### 原始文档

---

最为常用的有 GFP_KERNEL 标志,GFP_ATOMIC 标志等:

/* This equals 0, but use constants in case they ever change */
#define GFP_NOWAIT	(GFP_ATOMIC & ~__GFP_HIGH)
/* GFP_ATOMIC means both !wait (__GFP_WAIT not set) and use emergency pool */
#define GFP_ATOMIC	(__GFP_HIGH)
#define GFP_NOIO	(__GFP_WAIT)
#define GFP_NOFS	(__GFP_WAIT | __GFP_IO)
#define GFP_KERNEL	(__GFP_WAIT | __GFP_IO | __GFP_FS)
#define GFP_TEMPORARY	(__GFP_WAIT | __GFP_IO | __GFP_FS | \
			 __GFP_RECLAIMABLE)
#define GFP_USER	(__GFP_WAIT | __GFP_IO | __GFP_FS | __GFP_HARDWALL)
#define GFP_HIGHUSER	(__GFP_WAIT | __GFP_IO | __GFP_FS | __GFP_HARDWALL | \
			 __GFP_HIGHMEM)
#define GFP_HIGHUSER_MOVABLE	(__GFP_WAIT | __GFP_IO | __GFP_FS | \
				 __GFP_HARDWALL | __GFP_HIGHMEM | \
				 __GFP_MOVABLE)
#define GFP_IOFS	(__GFP_IO | __GFP_FS)
#define GFP_TRANSHUGE	(GFP_HIGHUSER_MOVABLE | __GFP_COMP | \
			 __GFP_NOMEMALLOC | __GFP_NORETRY | __GFP_NOWARN | \
			 __GFP_NO_KSWAPD)

#ifdef CONFIG_NUMA
#define GFP_THISNODE	(__GFP_THISNODE | __GFP_NOWARN | __GFP_NORETRY)
#else
#define GFP_THISNODE	((__force gfp_t)0)
#endif

好了,入参基本知道是什么情况了,接下来就看看函数实现

alloc_pages -> alloc_pages_node -> __alloc_pages -> __alloc_pages_nodemask

这个 __alloc_pages_nodemask 是伙伴系统的核心函数,盘他:

/*
 * This is the 'heart' of the zoned buddy allocator.
 */
struct page *
__alloc_pages_nodemask(gfp_t gfp_mask, unsigned int order, int preferred_nid,
							nodemask_t *nodemask)

---

### 数据条目
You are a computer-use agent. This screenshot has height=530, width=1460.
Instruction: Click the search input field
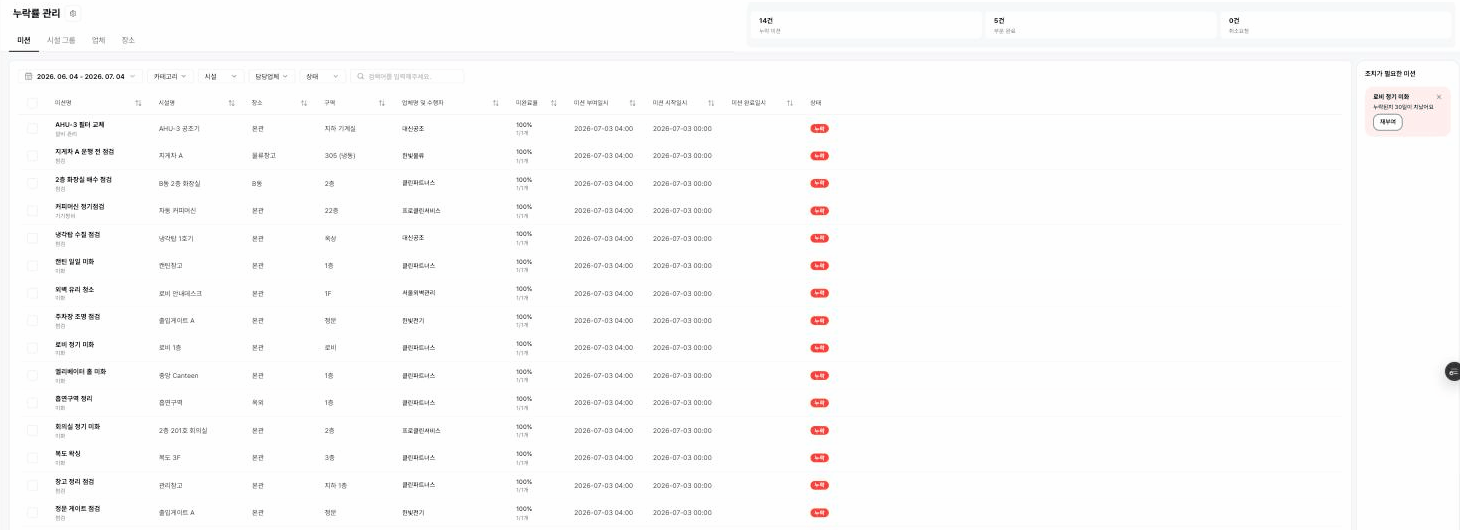(407, 76)
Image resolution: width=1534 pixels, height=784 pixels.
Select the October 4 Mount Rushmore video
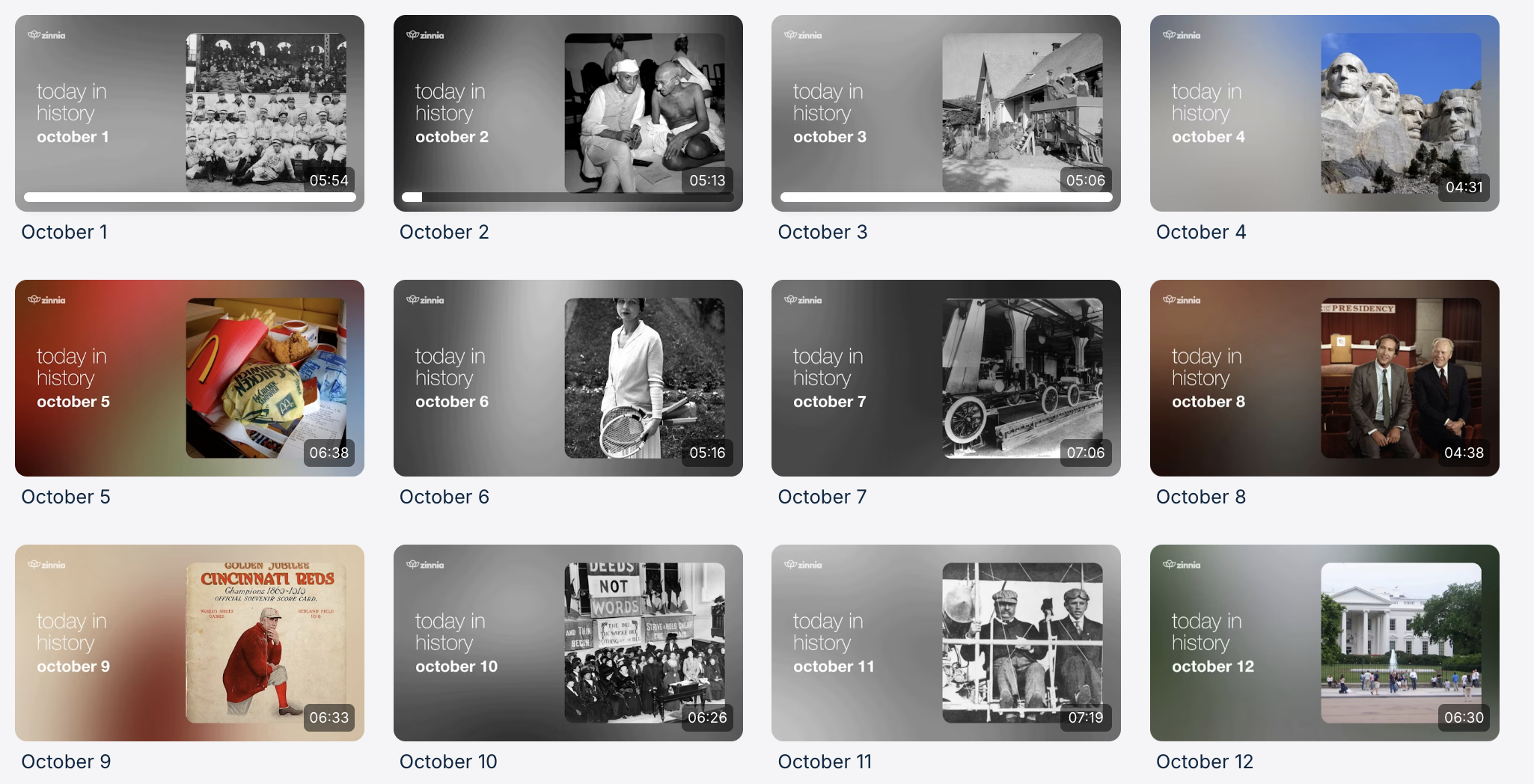pos(1324,113)
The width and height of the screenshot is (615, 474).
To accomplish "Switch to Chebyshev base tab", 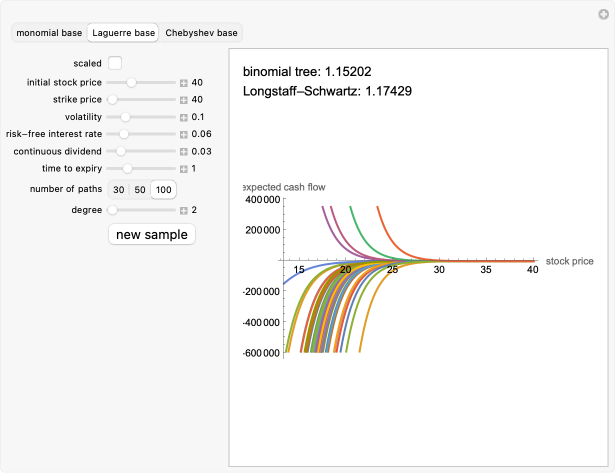I will [x=201, y=33].
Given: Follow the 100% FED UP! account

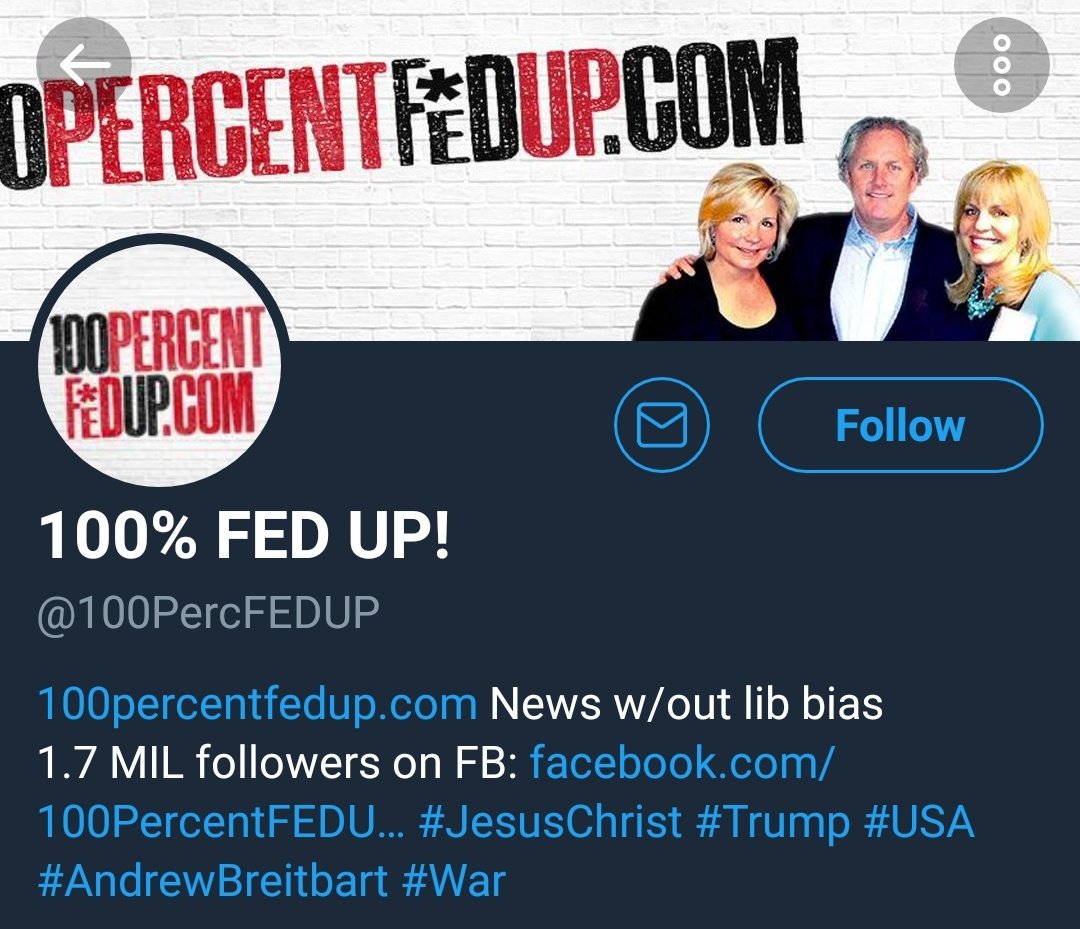Looking at the screenshot, I should click(900, 425).
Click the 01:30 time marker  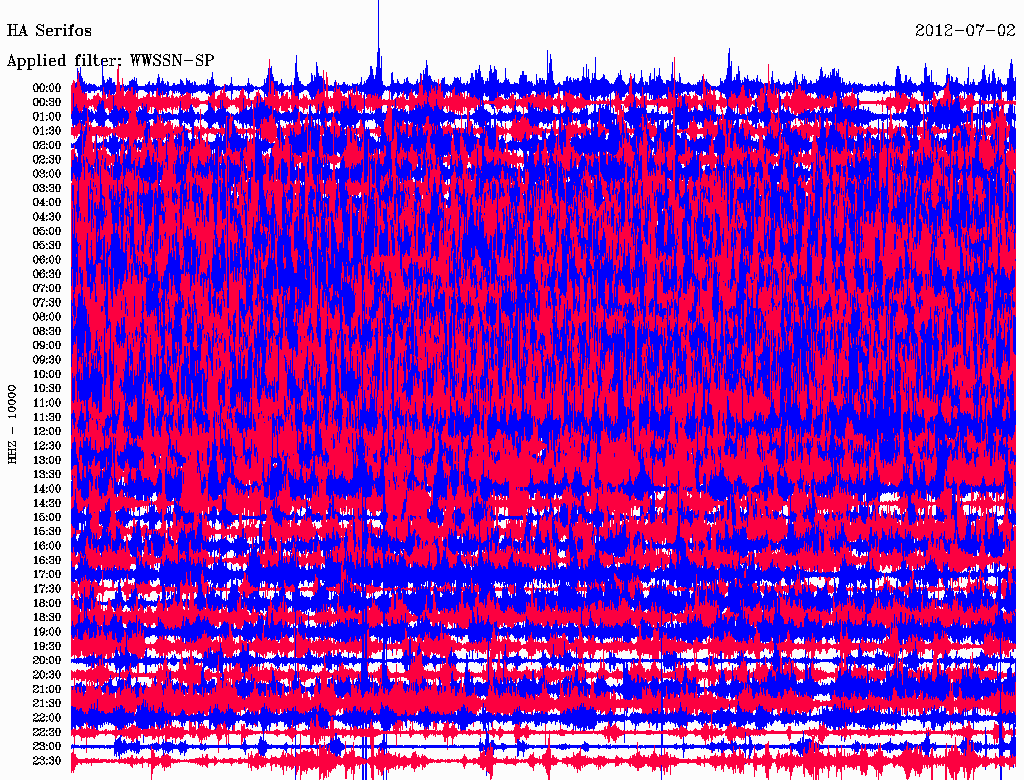click(47, 131)
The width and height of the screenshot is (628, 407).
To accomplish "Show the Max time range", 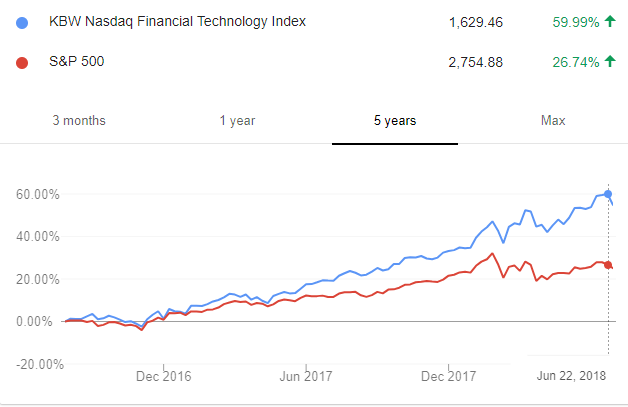I will pos(553,121).
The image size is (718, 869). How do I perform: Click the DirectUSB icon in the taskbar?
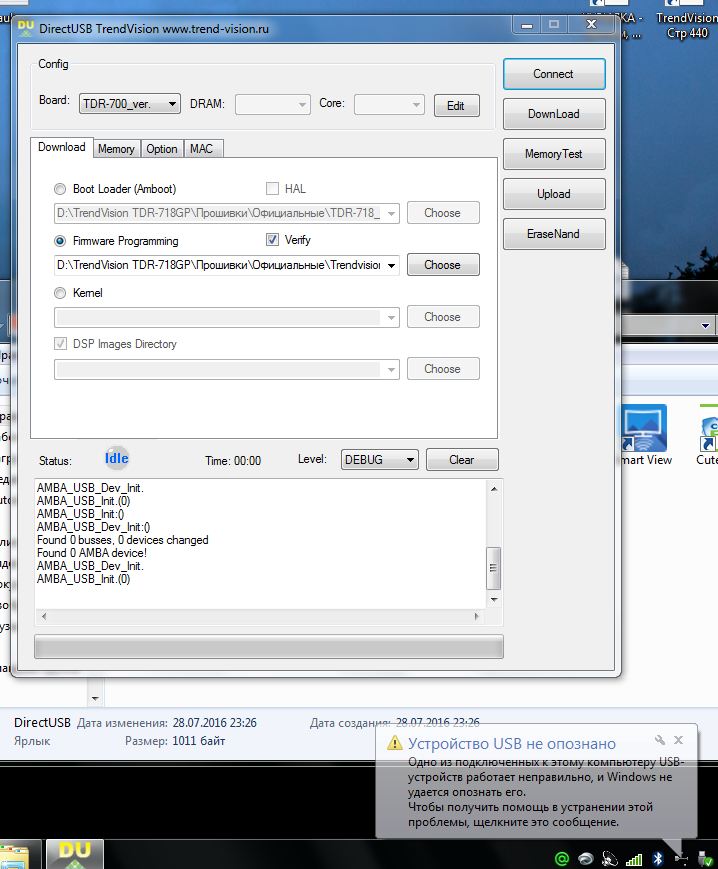[x=76, y=854]
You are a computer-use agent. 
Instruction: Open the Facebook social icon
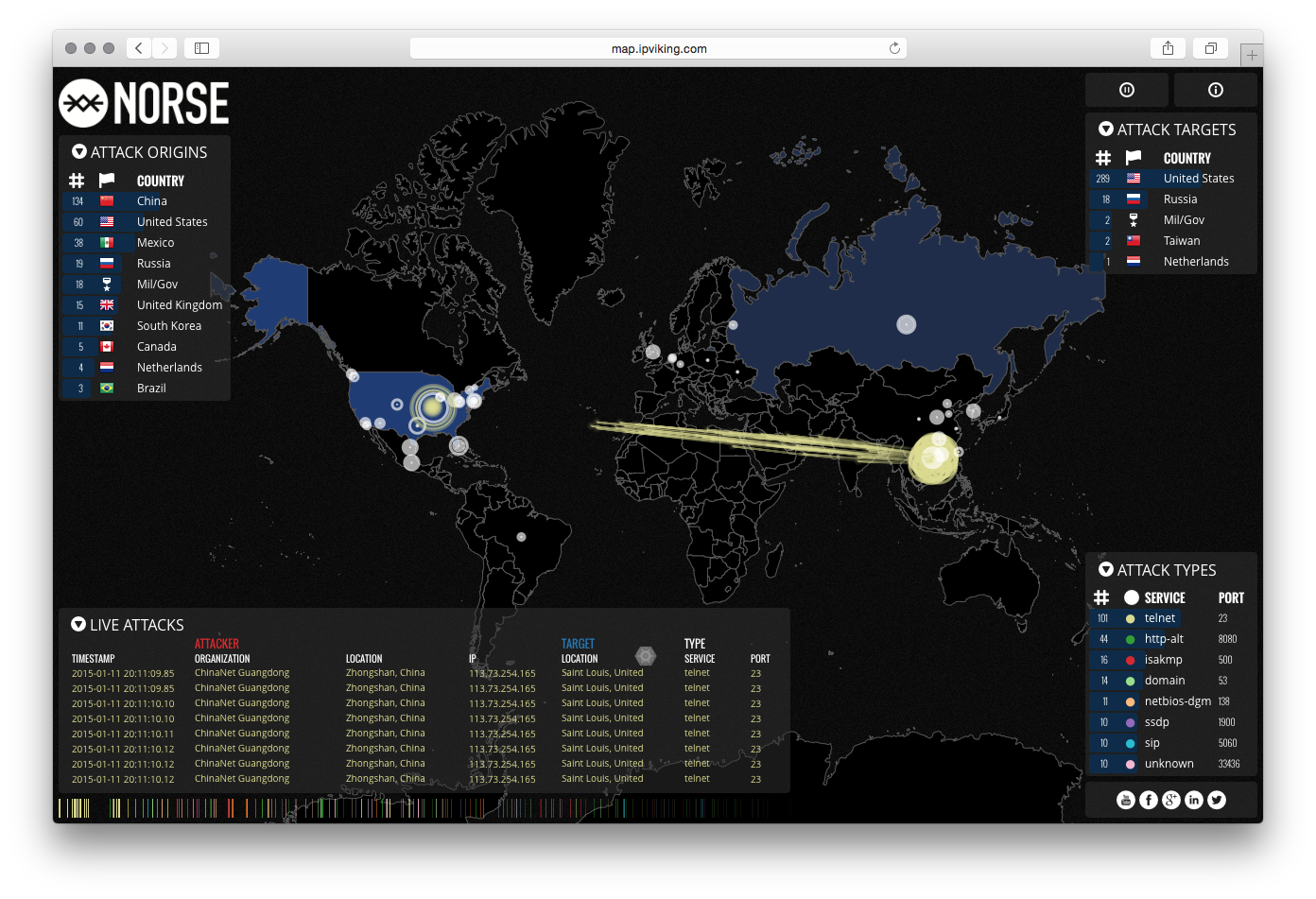pyautogui.click(x=1149, y=801)
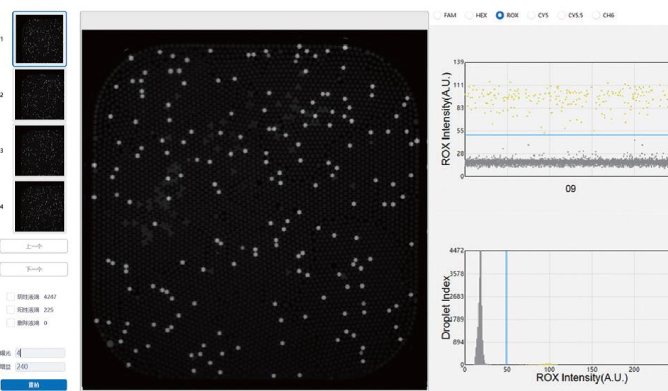668x391 pixels.
Task: Switch to the CY5 channel
Action: click(x=531, y=15)
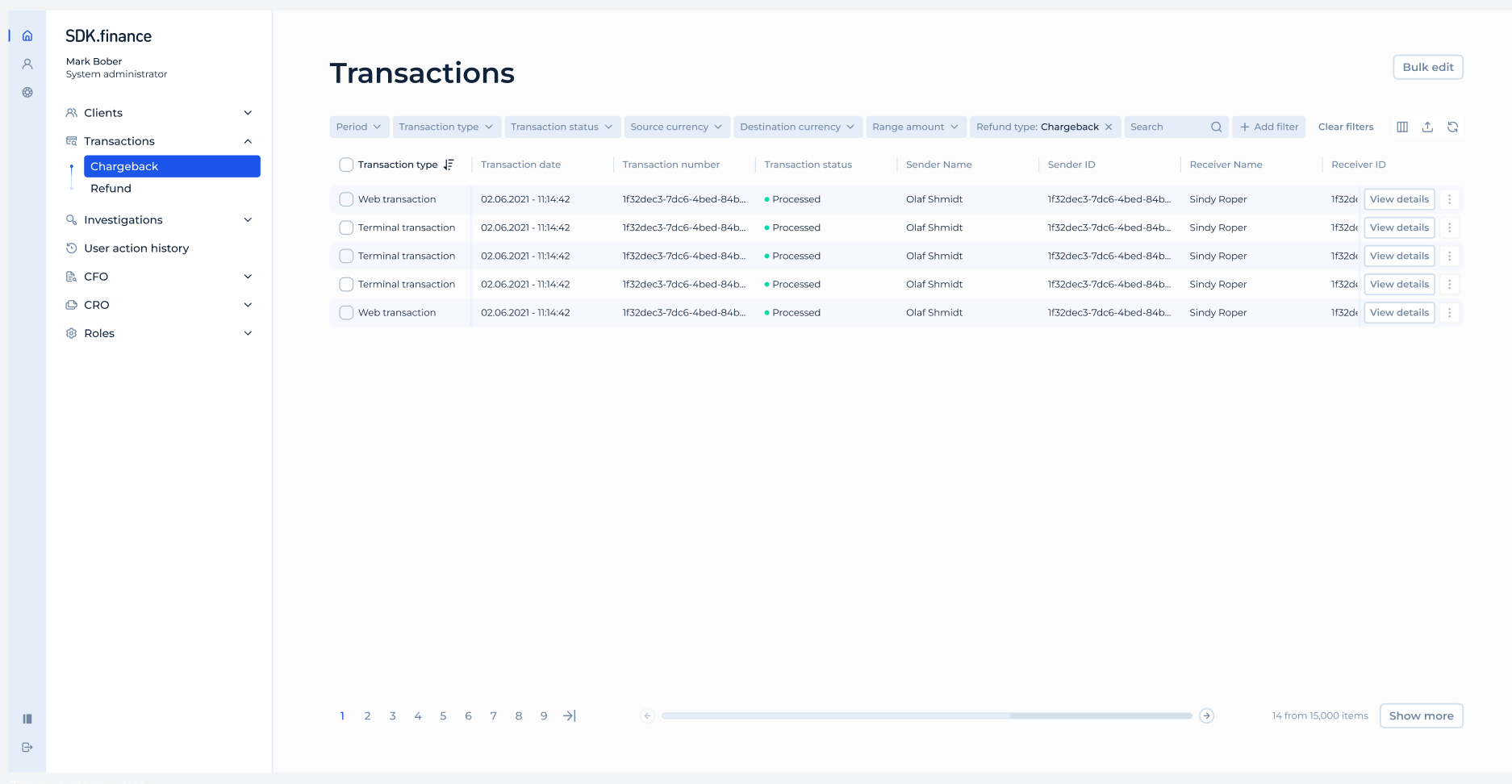The width and height of the screenshot is (1512, 784).
Task: Open the column settings icon above the table
Action: click(1402, 127)
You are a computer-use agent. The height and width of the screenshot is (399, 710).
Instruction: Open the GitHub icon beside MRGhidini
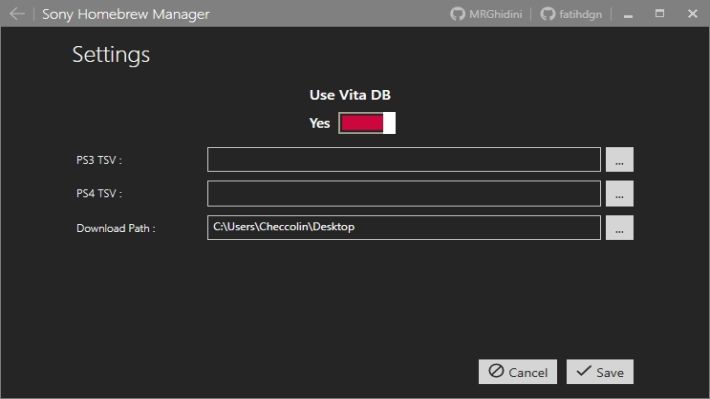click(457, 14)

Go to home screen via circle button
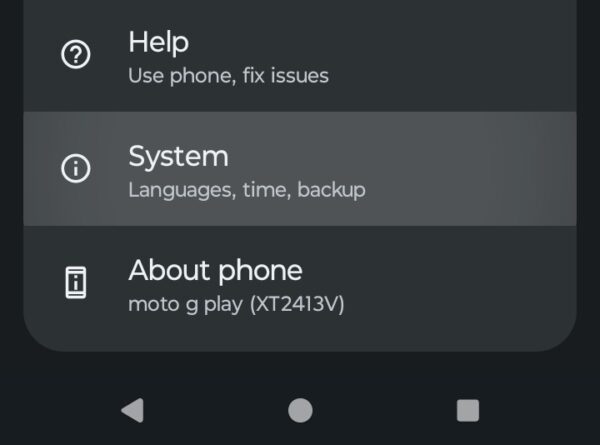tap(300, 411)
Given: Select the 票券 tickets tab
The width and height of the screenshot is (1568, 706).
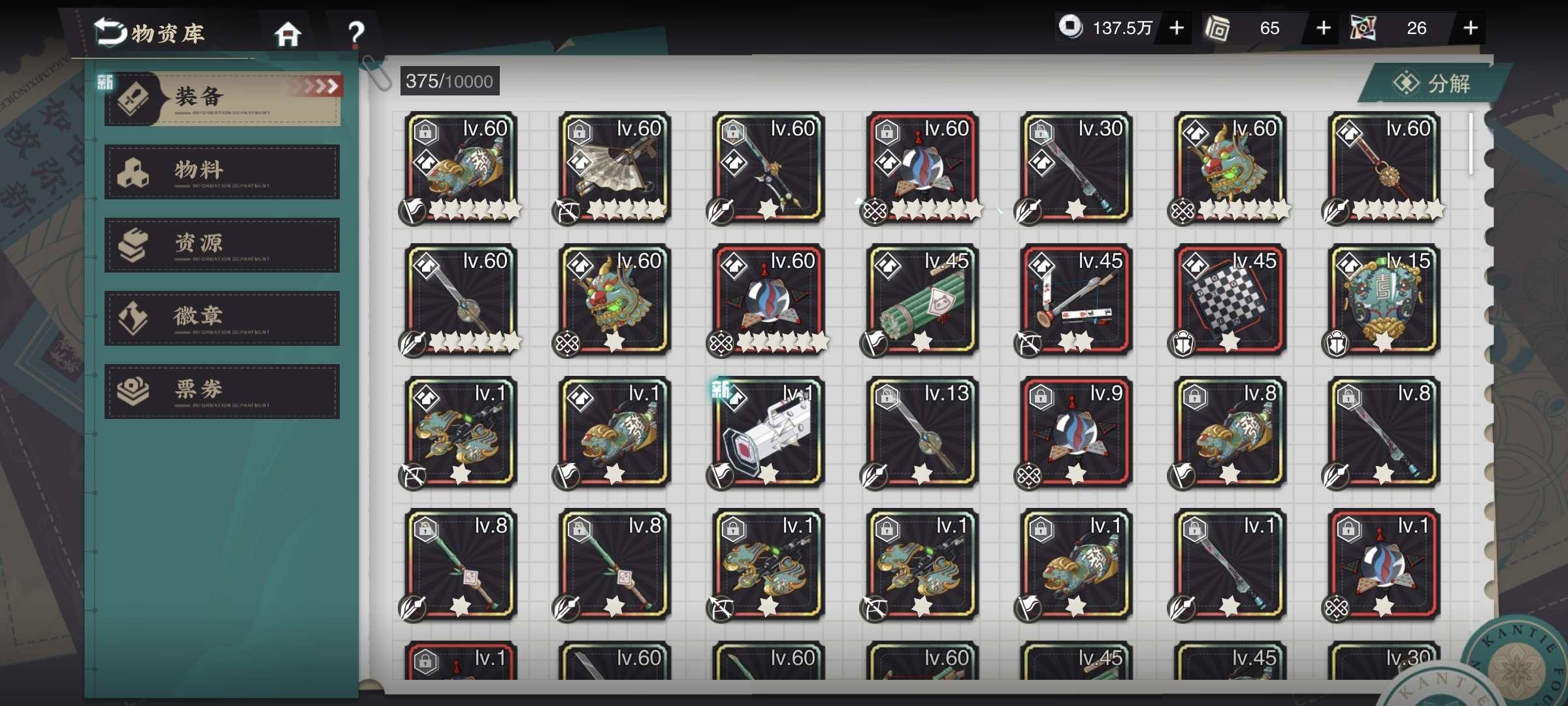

---

### 练习题
1. 请照原样抄录原始文档中的一段，从“#ifdef CONFIG_NUMA”起，到“zoned buddy allocator.”为止（含这两处）。
2. 原始文档所列的函数调用链中，依次出现了哪些函数？

### 练习结果
1.
#ifdef CONFIG_NUMA
#define GFP_THISNODE	(__GFP_THISNODE | __GFP_NOWARN | __GFP_NORETRY)
#else
#define GFP_THISNODE	((__force gfp_t)0)
#endif

好了,入参基本知道是什么情况了,接下来就看看函数实现

alloc_pages -> alloc_pages_node -> __alloc_pages -> __alloc_pages_nodemask

这个 __alloc_pages_nodemask 是伙伴系统的核心函数,盘他:

/*
 * This is the 'heart' of the zoned buddy allocator.

2. alloc_pages、alloc_pages_node、__alloc_pages、__alloc_pages_nodemask